Probing the effects of lipid phase order on the localization of Shigella type three secretion system translocon proteins in artificial membranes

Shigella spp. are Gram-negative, non-motile bacteria that infect humans and higher order primates via a type three secretion system (TTSS). The normal infection includes severe dehydration through bacillary dysentery and can lead to permanent damage of the colonic epithelium. Many aspects of Shigella virulence, including the maturation of the T3SS apparatus, have been studied extensively, however, the events surrounding the initial host-pathogen interaction and its role in cellular uptake and infection remain unclear. Here, we have developed a series of techniques allowing us to directly visualize the interactions between key Shigella T3SS tip proteins and effectors with defined artificial phospholipid membranes.
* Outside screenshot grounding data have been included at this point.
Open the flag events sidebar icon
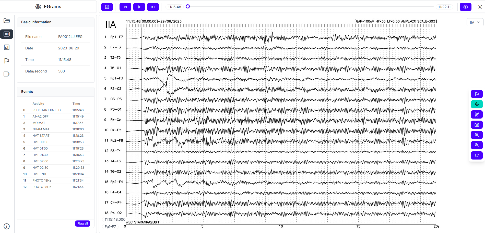The image size is (485, 233). tap(7, 61)
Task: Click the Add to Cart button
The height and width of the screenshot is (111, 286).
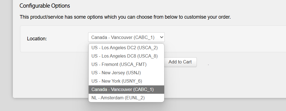Action: pos(180,62)
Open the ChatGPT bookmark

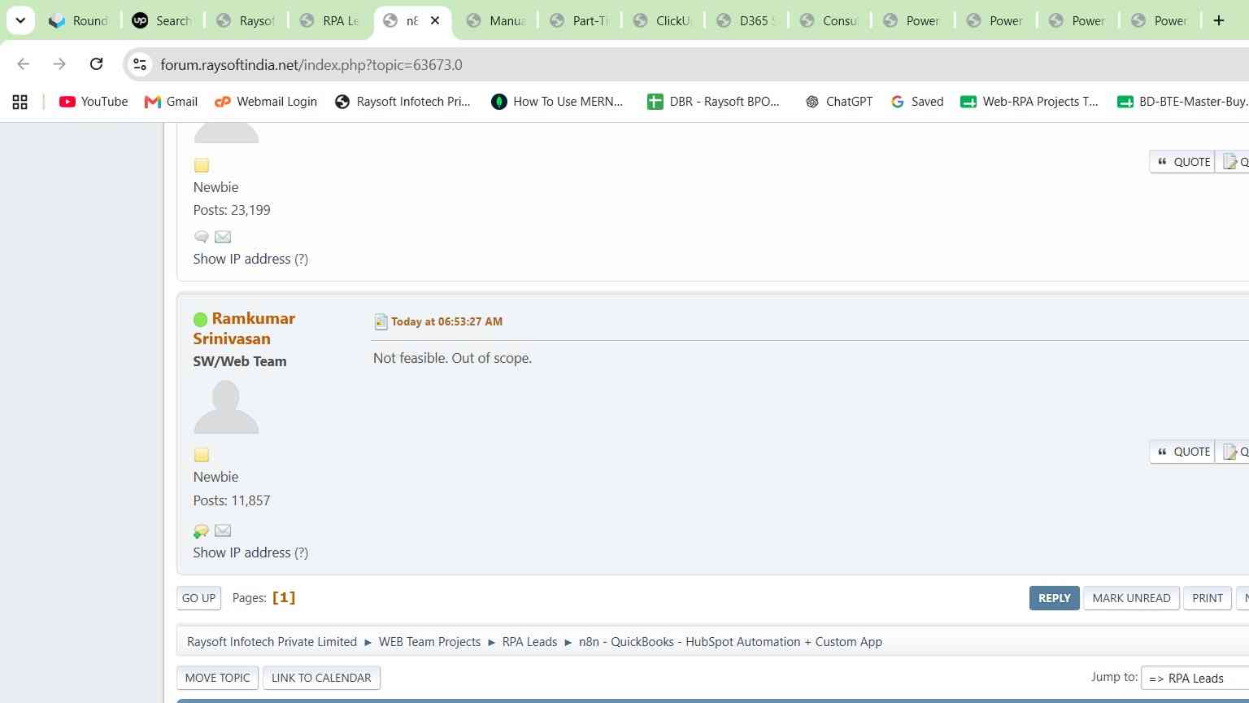(838, 102)
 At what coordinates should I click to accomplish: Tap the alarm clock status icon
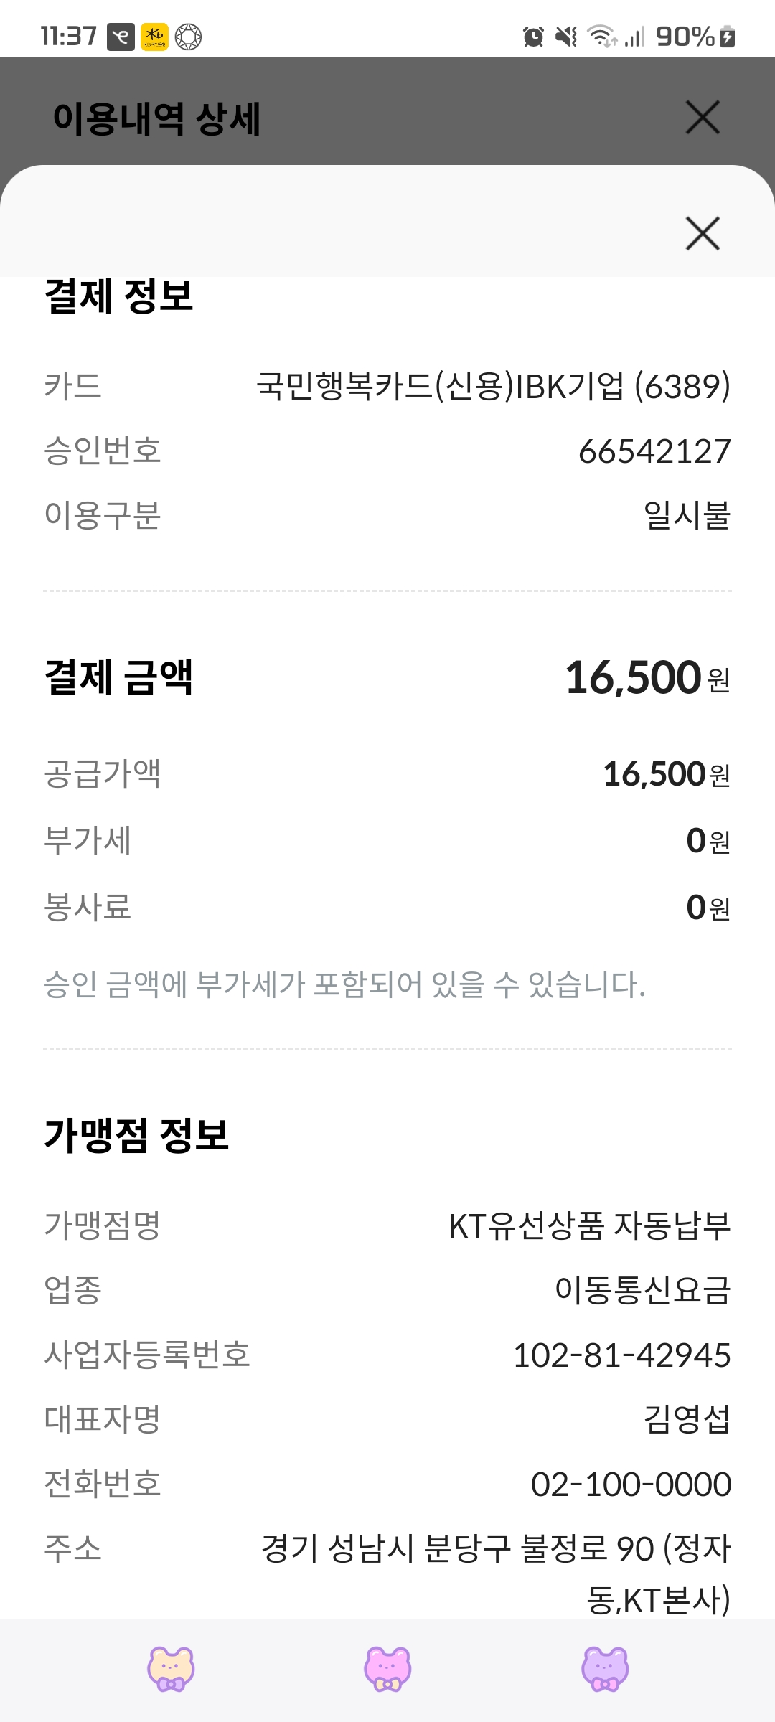[533, 37]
A custom total internal reflection fluorescence microscope was equipped with an atomic force microscope piezoelectric scanning head and stage. This instrument has allowed us to identify favorable conditions for generating artificial phospholipid membranes using the Langmuir Blodgett technique. By varying the pressures and composition of the lipid films, we have been able to mimic the mixed phase order conditions that likely exist within eukaryotic cell membranes. The use of lipophilic dyes and selective fluorescent labeling of the Shigella T3SS translocon proteins, believed to be directly involved in host cell contact (IpaB and IpaC), has allowed us to monitor the lipid phase order of our artificial membranes and protein localization/co-localization within the same films, respectively. Consequently, the use of such fluorophores and dyes, when carefully selected, allows us the ability to conduct Förster resonance energy transfer (FRET) studies, and quantify the protein-lipid interactions. The incorporation of cholesterol and sphingolipids into the membranes moves us one step closer to truly mimicking a cellular environment and helps determine what role it plays in protein localization and ultimately Shigella infection.